Paul Mariner was one of my favorite players in the late 1970's. On cold winter nights listening to Toby Charles on Soccer Made in Germany, Mariner was the diminutive Center Forward for Ipswich (and England, 35 caps) who dominated the penalty area, heading or chesting back the long balls hooked in from the shallow flanks. Now & again, on soggy pitch beyond reckoning, somebody would strike one of these first-time for spectacular results.
Now Mariner turns up State-Side as assistant to his old mate Stevie Nicol (Arsenal), Manager of the New England Revolution in the MLS.
Paul Mariner seems to lament the new teetotalling direction the game has taken: "As for alcohol, it's a coffee society really, rather than a drinking society, innit? If I think back to Ipswich in the Seventies, I reckon Bobby Robson would have been more worried if he'd seen us turning up to work with lattes than with beers."

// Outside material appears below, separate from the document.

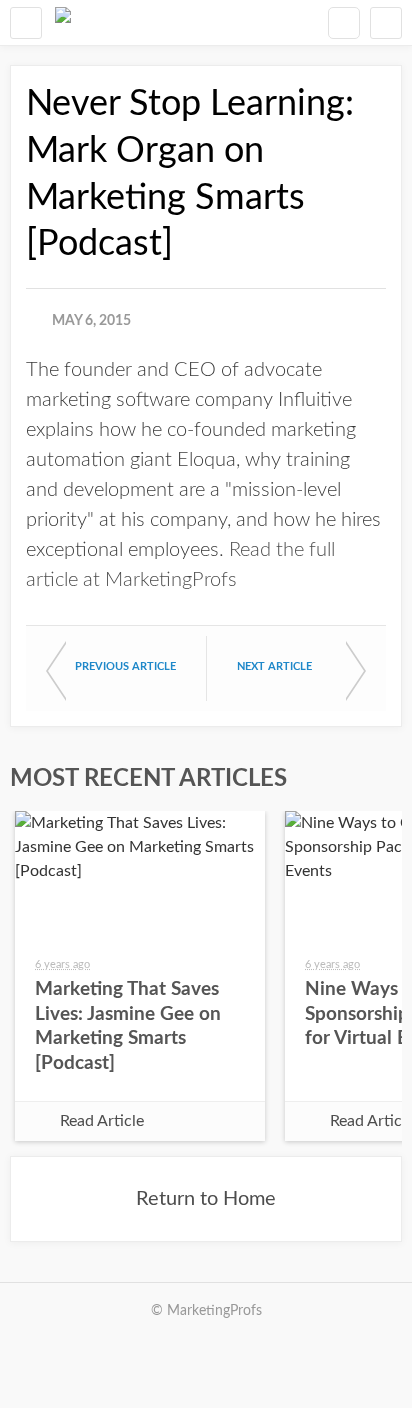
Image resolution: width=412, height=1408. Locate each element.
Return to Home (206, 1199)
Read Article (102, 1121)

Having come over in the late 1980's after the demise of the NASL, Mariner comments insightfully about the North American game, "The players were exceptional athletes: their physical conditioning would have put many English players to shame, including me. Yet they didn't have the same speed of thought."
It's my own view that this is still the case; and until we can sing "You'll Never Walk Alone" at Giant's Stadium as harmoniously as they do at the KOP END, then players here will continue to dream away and my footballing eye stays on Europe.